When Harry Houdini was still a child, he took several jobs to help the family. He made his public debut at age nine as a trapeze artist and called himself Ehrich, the Prince of the Air. As a young boy, he was a cross-country running champion. When he was a teenager, Houdini was coached by the magician Joseph Rinn.
Houdini started his career in 1890 when he took his stage name Harry Houdini after the French magicians JeanEugene Robert-Houdin and Harry Kellar. The start of his career had little success. He performed at museums, sideshows, and even circus. He started out with card tricks but soon after started to experiment with escape acts.
In 1893 Houdini and his brother Dash were performing together when they met a fellow performer Wilhelmina Beatrice Rahner. She was courted by Dash at first, but Harry grabbed her attention. The couple married in 1894, and Bess became the stage assistant for Houdini.
In 1899, Harry Houdini met his future manager Martin Beck in Minnesota. He was impressed by Houdini’s escape from handcuffs and suggested to only focus on escape acts. He booked him on the Orpheum vaudeville circuit, and within months, Houdini was performing at the top houses in the country.
In 1900, Houdini was booked to tour Europe. In London, he even gave a demonstration at the Scotland Yard. His performances were scheduled for six months, and his salary reached $300 a week. He toured England, Scotland, Germany, France, and Russia.

_RECORDED INFORMATION_

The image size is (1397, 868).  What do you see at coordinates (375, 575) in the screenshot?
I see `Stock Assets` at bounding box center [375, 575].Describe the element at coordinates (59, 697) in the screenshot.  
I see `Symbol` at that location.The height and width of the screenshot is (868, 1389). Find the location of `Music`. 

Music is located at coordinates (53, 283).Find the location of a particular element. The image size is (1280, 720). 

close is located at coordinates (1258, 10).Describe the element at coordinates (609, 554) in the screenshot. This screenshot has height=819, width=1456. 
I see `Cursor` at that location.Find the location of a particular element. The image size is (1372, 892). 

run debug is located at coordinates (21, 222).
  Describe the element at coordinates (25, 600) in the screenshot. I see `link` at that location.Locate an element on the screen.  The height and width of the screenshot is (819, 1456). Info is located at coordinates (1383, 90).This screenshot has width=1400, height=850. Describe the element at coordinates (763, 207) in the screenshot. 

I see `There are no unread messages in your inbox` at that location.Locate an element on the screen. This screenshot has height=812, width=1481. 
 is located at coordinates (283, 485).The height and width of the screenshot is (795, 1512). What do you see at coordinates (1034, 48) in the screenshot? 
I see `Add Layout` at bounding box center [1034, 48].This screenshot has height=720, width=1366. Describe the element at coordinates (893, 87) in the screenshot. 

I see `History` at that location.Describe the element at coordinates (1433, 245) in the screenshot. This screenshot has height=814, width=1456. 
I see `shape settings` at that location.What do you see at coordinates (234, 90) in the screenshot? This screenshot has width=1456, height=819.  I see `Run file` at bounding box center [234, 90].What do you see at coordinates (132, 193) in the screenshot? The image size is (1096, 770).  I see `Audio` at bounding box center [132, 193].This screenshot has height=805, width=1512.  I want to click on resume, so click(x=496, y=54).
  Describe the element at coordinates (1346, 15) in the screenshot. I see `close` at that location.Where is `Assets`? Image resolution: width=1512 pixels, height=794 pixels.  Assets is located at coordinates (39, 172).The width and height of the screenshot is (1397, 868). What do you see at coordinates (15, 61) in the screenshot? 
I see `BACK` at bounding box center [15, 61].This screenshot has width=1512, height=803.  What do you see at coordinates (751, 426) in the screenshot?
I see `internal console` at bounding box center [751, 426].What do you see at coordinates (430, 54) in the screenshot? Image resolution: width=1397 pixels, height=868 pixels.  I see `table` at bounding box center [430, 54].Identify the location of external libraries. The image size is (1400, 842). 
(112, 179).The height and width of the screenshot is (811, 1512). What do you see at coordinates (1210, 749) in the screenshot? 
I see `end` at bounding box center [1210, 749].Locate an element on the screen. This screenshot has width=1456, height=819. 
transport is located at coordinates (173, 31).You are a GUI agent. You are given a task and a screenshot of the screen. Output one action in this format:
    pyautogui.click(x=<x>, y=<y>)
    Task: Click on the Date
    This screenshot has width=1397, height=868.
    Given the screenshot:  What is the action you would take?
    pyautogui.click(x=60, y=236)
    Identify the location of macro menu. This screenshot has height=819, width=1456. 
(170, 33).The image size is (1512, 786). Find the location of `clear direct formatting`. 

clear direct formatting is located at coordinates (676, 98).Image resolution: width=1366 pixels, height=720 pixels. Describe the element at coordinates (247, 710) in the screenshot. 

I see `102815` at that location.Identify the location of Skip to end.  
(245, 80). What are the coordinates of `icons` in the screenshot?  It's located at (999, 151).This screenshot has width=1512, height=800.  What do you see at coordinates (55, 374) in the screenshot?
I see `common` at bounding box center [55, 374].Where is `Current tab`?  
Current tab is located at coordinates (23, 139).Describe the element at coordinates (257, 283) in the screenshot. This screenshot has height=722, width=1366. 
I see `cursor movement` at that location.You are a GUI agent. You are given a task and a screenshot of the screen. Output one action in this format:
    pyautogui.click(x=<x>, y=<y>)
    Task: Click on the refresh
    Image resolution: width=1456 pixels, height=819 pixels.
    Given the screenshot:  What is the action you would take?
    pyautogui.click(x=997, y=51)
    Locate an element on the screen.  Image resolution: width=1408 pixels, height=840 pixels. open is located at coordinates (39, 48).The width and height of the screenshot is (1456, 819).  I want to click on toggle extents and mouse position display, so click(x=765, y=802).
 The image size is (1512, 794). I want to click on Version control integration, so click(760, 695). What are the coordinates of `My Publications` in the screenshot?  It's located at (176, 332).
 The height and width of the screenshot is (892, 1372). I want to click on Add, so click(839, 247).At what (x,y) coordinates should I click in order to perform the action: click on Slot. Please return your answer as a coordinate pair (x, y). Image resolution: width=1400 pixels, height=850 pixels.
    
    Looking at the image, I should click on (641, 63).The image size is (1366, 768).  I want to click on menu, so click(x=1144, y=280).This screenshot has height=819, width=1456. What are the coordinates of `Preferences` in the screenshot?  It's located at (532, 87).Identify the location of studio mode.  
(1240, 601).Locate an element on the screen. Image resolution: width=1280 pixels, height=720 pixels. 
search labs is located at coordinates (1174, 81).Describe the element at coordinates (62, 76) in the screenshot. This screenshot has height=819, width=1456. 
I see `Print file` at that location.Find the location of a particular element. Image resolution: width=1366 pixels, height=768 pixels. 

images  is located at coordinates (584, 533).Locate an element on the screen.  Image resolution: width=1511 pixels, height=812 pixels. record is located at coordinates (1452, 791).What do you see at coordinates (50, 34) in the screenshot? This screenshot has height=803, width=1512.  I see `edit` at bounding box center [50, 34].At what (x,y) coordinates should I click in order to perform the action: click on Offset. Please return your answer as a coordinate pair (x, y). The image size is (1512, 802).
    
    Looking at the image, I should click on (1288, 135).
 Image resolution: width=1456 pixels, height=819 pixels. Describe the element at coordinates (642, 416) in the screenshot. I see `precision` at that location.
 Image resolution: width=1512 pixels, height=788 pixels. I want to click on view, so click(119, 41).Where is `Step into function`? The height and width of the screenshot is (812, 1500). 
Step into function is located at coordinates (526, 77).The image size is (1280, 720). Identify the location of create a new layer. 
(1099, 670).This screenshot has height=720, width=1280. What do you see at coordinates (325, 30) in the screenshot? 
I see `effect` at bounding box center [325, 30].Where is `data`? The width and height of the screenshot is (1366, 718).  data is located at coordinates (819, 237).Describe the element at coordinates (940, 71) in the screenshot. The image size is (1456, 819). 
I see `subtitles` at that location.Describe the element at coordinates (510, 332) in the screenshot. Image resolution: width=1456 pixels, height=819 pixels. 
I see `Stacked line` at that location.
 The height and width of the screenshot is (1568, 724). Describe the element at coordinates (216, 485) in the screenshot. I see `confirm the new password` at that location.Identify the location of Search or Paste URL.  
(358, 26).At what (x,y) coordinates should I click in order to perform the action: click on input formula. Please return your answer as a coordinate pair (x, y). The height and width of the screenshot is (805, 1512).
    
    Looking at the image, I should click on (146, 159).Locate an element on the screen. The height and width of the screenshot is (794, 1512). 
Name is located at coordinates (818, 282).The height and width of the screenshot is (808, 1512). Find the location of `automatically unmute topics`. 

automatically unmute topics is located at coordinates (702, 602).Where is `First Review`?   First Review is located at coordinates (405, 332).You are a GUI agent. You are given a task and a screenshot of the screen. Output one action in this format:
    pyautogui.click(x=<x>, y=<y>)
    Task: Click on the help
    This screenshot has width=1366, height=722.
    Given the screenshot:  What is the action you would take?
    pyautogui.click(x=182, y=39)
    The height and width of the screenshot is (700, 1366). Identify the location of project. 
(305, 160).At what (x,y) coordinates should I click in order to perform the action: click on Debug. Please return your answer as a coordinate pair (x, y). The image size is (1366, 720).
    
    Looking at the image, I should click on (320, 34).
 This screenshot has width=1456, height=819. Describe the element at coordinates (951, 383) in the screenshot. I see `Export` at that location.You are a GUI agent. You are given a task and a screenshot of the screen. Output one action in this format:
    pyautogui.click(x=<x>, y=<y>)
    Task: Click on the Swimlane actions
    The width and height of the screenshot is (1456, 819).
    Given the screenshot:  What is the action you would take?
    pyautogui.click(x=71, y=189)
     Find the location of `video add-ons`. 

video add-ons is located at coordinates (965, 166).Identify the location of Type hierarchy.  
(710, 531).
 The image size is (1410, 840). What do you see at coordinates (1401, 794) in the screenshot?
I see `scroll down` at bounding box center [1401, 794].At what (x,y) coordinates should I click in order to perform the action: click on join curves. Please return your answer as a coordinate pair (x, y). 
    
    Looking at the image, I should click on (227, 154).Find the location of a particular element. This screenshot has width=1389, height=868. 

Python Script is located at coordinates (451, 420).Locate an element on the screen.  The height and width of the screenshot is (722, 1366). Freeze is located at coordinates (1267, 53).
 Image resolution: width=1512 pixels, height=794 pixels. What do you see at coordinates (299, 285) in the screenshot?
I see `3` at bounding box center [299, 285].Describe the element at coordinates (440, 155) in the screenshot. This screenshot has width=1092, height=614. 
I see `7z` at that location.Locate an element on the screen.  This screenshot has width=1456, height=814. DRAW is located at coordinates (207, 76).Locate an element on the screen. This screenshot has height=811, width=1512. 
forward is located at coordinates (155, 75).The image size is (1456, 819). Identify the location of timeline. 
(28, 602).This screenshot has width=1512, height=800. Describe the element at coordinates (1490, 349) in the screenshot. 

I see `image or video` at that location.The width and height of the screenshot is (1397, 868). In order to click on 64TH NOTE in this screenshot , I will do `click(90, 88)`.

_TASKS TO COMPLETE_
1. Answer these questions about the Houdini passage:
(a) At what age did Houdini make his public debut?
(b) In which state did Houdini meet Martin Beck?
(c) What weekly salary did Houdini reach during his European tour?
2. Rewrite the Houdini passage from "Houdini started his" to "with escape acts.", changing "card tricks" to "coin tricks".
Answer using only the Houdini passage.

_ANSWERS FOR THE EXERCISE_
1.
(a) Nine
(b) Minnesota
(c) $300 a week

2.
Houdini started his career in 1890 when he took his stage name Harry Houdini after the French magicians JeanEugene Robert-Houdin and Harry Kellar. The start of his career had little success. He performed at museums, sideshows, and even circus. He started out with coin tricks but soon after started to experiment with escape acts.